The TERT promoter has multiple binding sites for various transcription factors such as E-twenty six (ETS) family members, SP1, E2F, AP1, p53, HIF1, p21, C-MYC, NF-kB, β-Catenin [34,35,36,37,38,39,40,41,42,43,44]. In addition, hormone receptor-mediated signaling pathways such as estrogen receptor (ER)-signaling can regulate TERT expression [45]. While some of these transcription factors can regulate TERT expression in cancers, there is a distinct subset of cancers that display recurrent mutations in the TERT promoter, resulting in the binding of new transcription regulators. Recurrent somatic and germline mutations in the TERT promoter were first identified in sporadic and familial melanoma respectively. Both somatic and germline TERT mutations have been found to result in the de novo generation of binding motifs for the ETS family of transcription factors. In contrast to germline mutations, somatic mutations in the TERT promoter occur more frequently and have been identified in several cancer types besides human melanoma, including glioblastoma, hepatocellular carcinomas, bladder cancers, thyroid cancers, and urothelial cancers [46]. The high frequency of TERT promoter mutations in a multitude of advanced cancers implicates their role as a key mechanism of telomerase reactivation.
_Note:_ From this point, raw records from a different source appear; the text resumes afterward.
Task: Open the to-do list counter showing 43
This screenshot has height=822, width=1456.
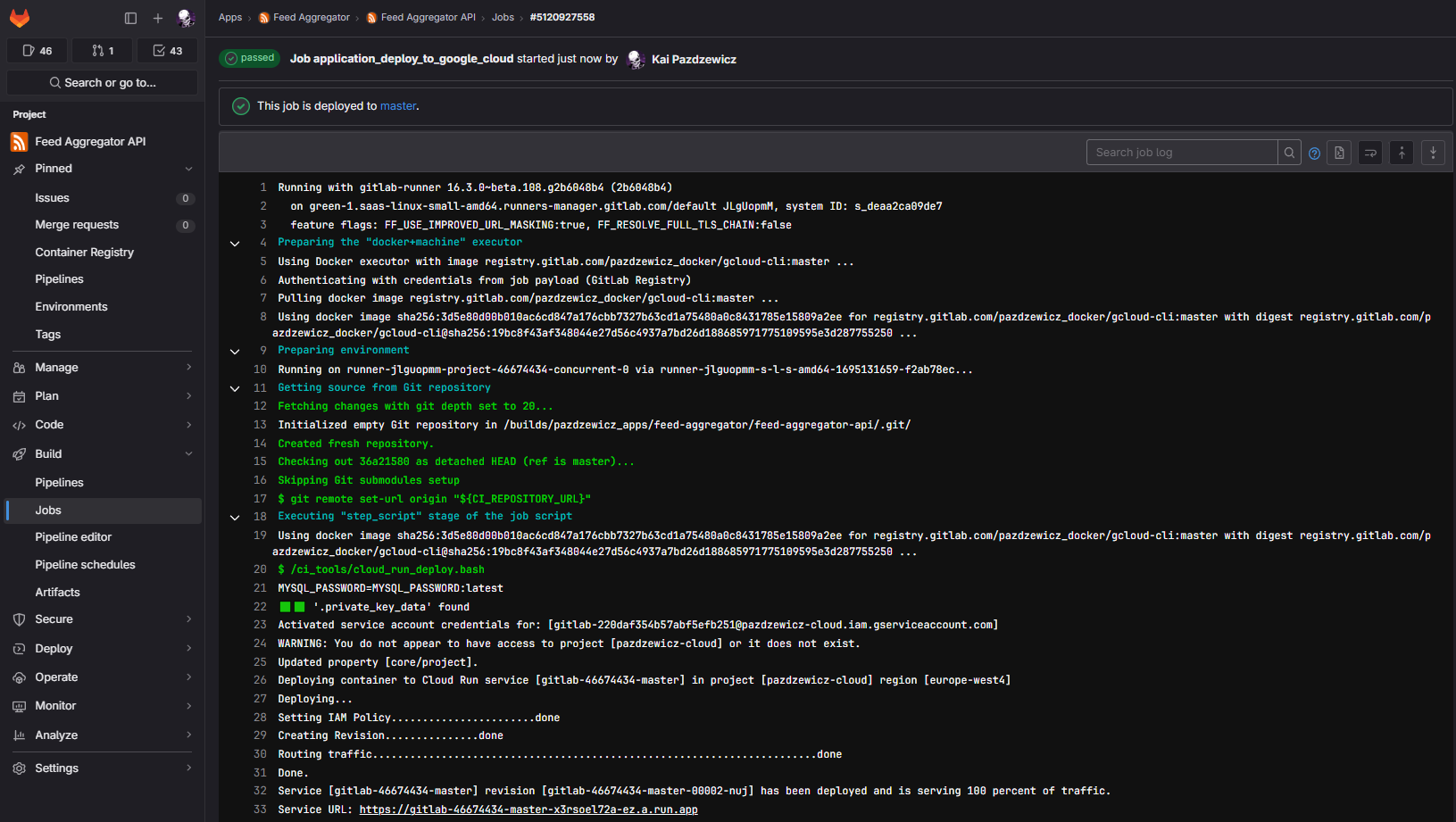Action: (x=168, y=51)
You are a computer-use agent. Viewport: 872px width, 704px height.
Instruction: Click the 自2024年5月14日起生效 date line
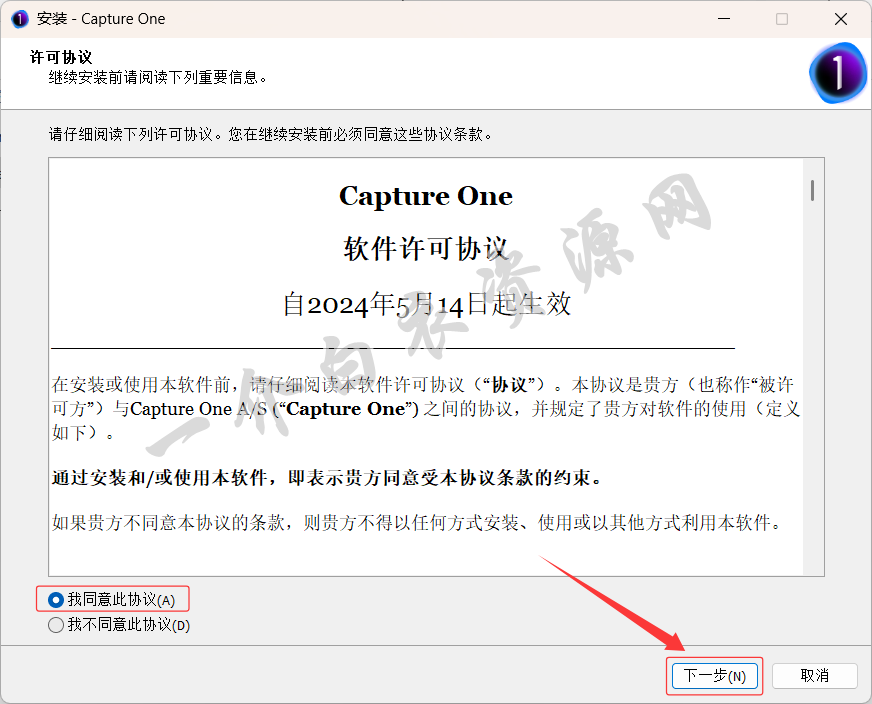point(427,304)
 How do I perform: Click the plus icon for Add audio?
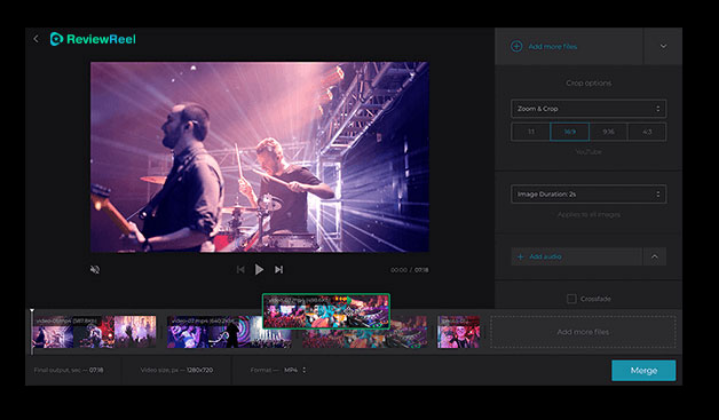520,257
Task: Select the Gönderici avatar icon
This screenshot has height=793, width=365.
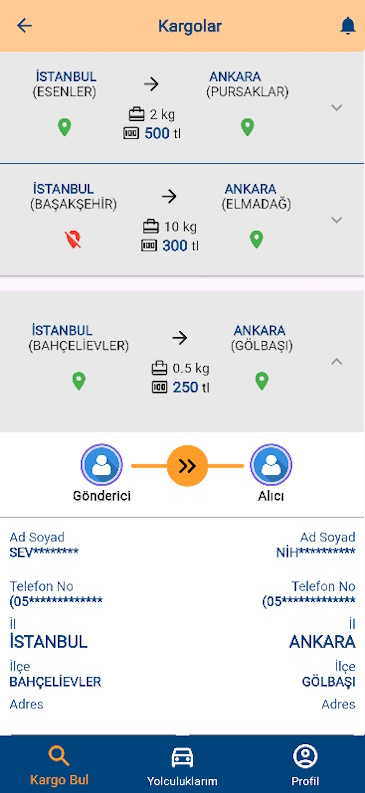Action: [102, 465]
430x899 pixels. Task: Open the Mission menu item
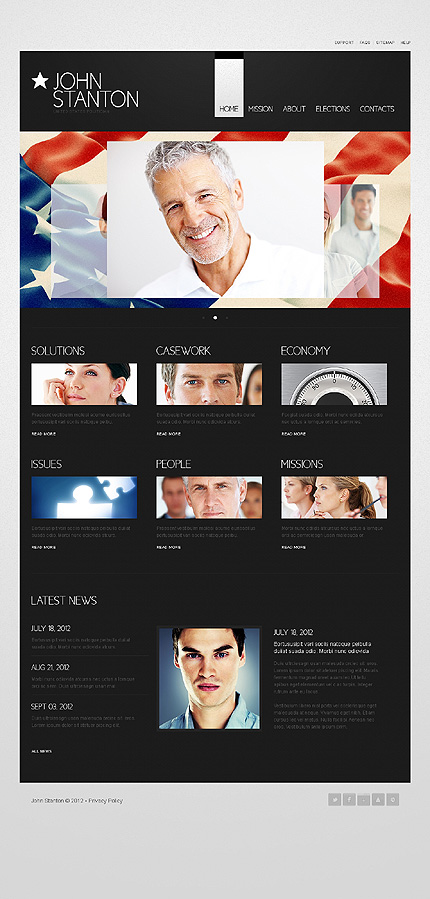[x=260, y=109]
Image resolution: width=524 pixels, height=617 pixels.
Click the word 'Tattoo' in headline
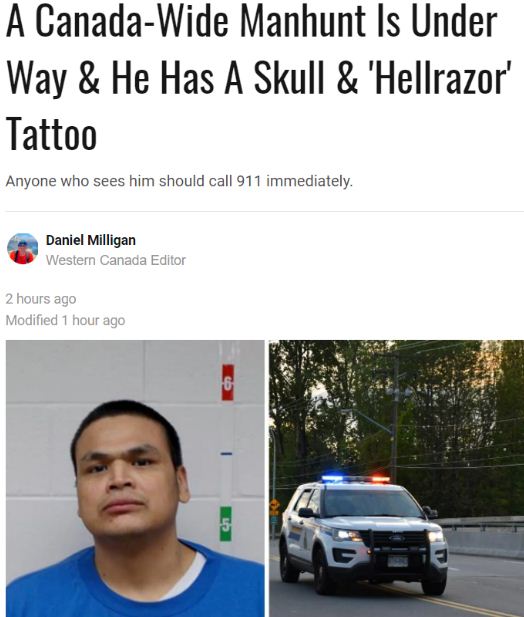tap(51, 134)
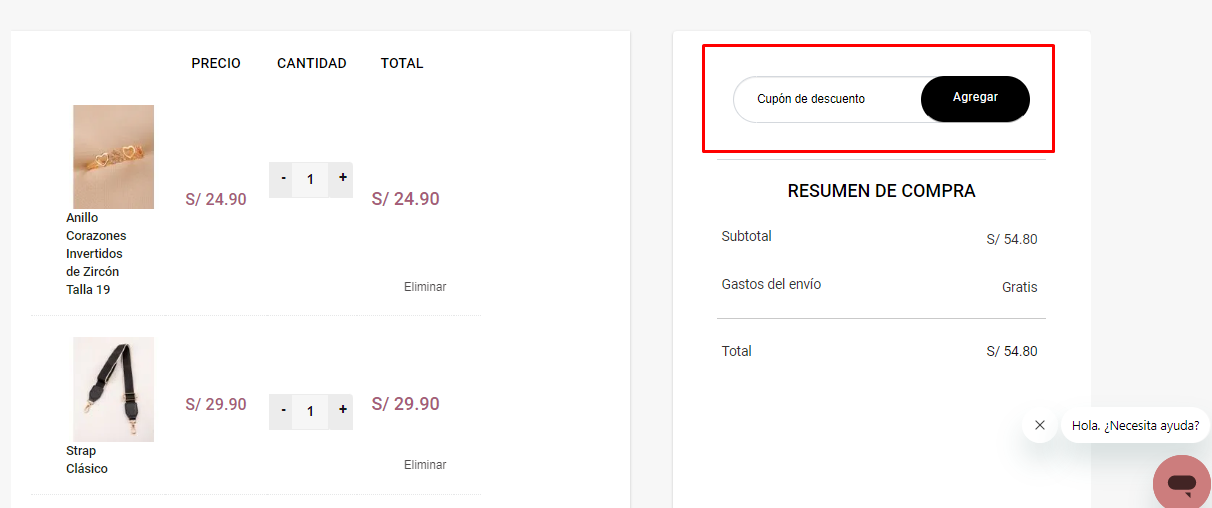This screenshot has height=508, width=1212.
Task: Click the Strap Clásico product name
Action: pyautogui.click(x=87, y=460)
These mutations commonly occur at positions −124 and −146 nucleotides from ATG, and create de novo binding sites for transcription factors including ETS1/2, GABP, p52 (NFkB2), resulting in upregulated TERT expression [47,48,49,50,51,52,53]. Acquisition of either of the TERT promoter mutations leads to the enhanced enrichment of active histone marks associated with an open chromatin state and the increased recruitment of Pol II (RNA polymerase II) on the mutant allele, resulting in upregulation of TERT expression [54]. These epigenetic changes induced by TERT promoter mutations support the observations by Chiba et al., which demonstrated that introduction of a TERT promoter mutation in stem cells is sufficient to block the epigenetic silencing of TERT expression during differentiation [55].
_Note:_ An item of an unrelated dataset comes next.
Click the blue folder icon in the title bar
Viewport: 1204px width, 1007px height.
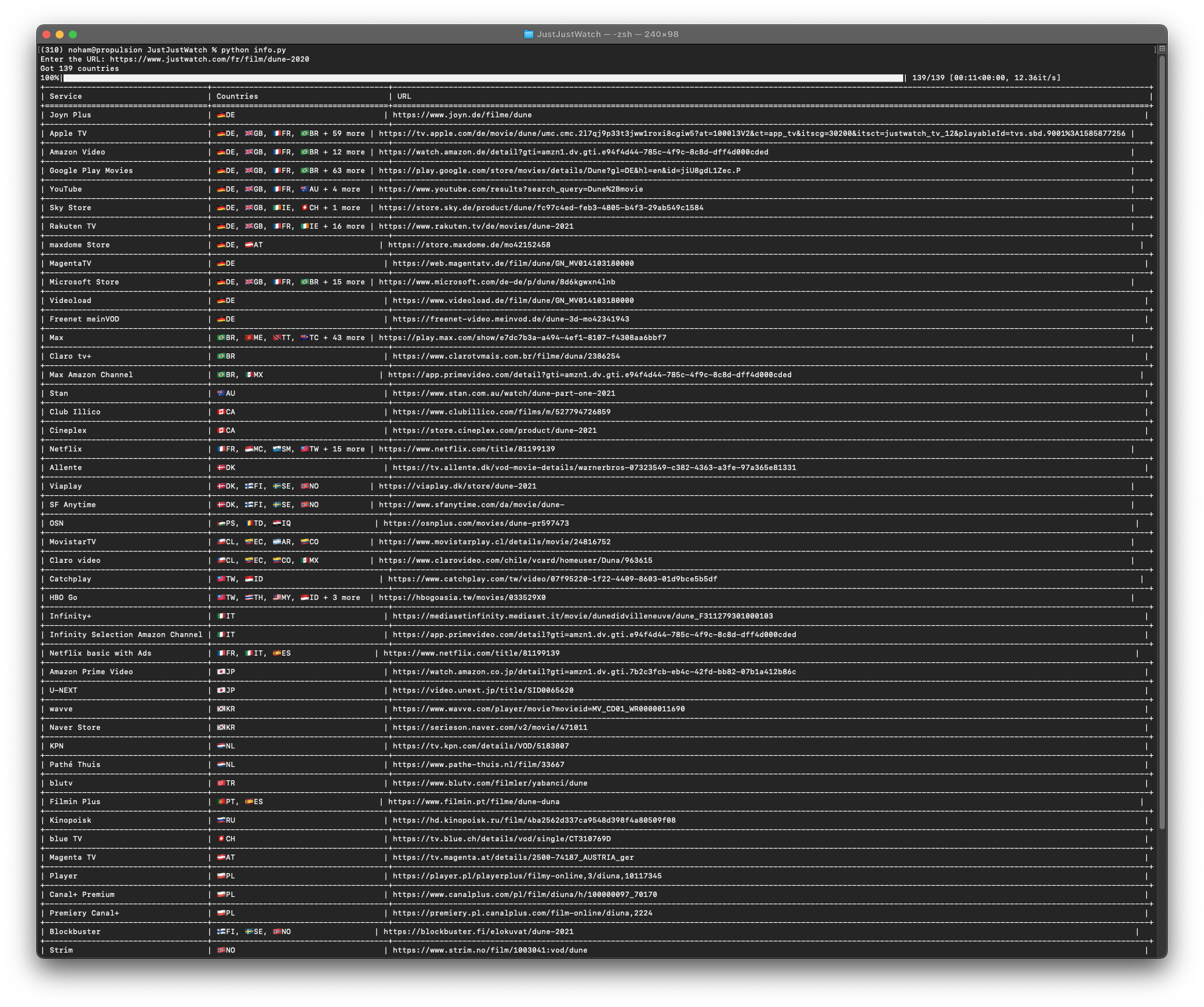coord(529,34)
Recently, Akincilar et al. demonstrated that the de novo binding site for the alpha subunit of GA-binding protein (GABPA), an ETS transcription factor, at the mutant TERT promoter facilitates a long-range chromatin interaction with another GABPA at a distal enhancer to mediate TERT reactivation in cancer cells [56]. Besides long-range enhancer-promoter looping mechanisms, oncogenic signaling pathways such as the RAS-ERK pathway can regulate TERT reactivation at mutant TERT promoters in cancers harboring BRAF mutations [57]. Although MAPK (mitogen-activated protein kinase) and other mitogenic signaling pathways have been previously shown to regulate TERT expression at the wild-type promoter [58], Li et al. further demonstrated that ERK2 (extracellular signal–regulated kinases) can bind specifically to mutant TERT promoters to modulate its active chromatin state, thereby suggesting an additional regulatory mechanism by MAPK signaling at the TERT promoter in the presence of mutation [57]. Furthermore, common single-nucleotide polymorphisms (SNPs) such as rs2853669 found at the TERT promoter have been shown to modify the survival and prognosis of certain cancers carrying TERT promoter mutations [59], such as clear cell renal cell carcinoma, melanoma and glioblastoma, where patients exhibit improved survival in the presence of this polymorphism [60,61,62], plausibly through disruption of an adjacent ETS2 binding site [42,63]. However, there is also another study reporting the lack of impact on survival and metastasis by rs2853669 alone, whereas patients with rs2853669 and TERT promoter mutation together have exhibited poor prognosis [64]. This is suggesting that the effect of SNPs in modifying patient outcome may be dependent on the TERT promoter mutations.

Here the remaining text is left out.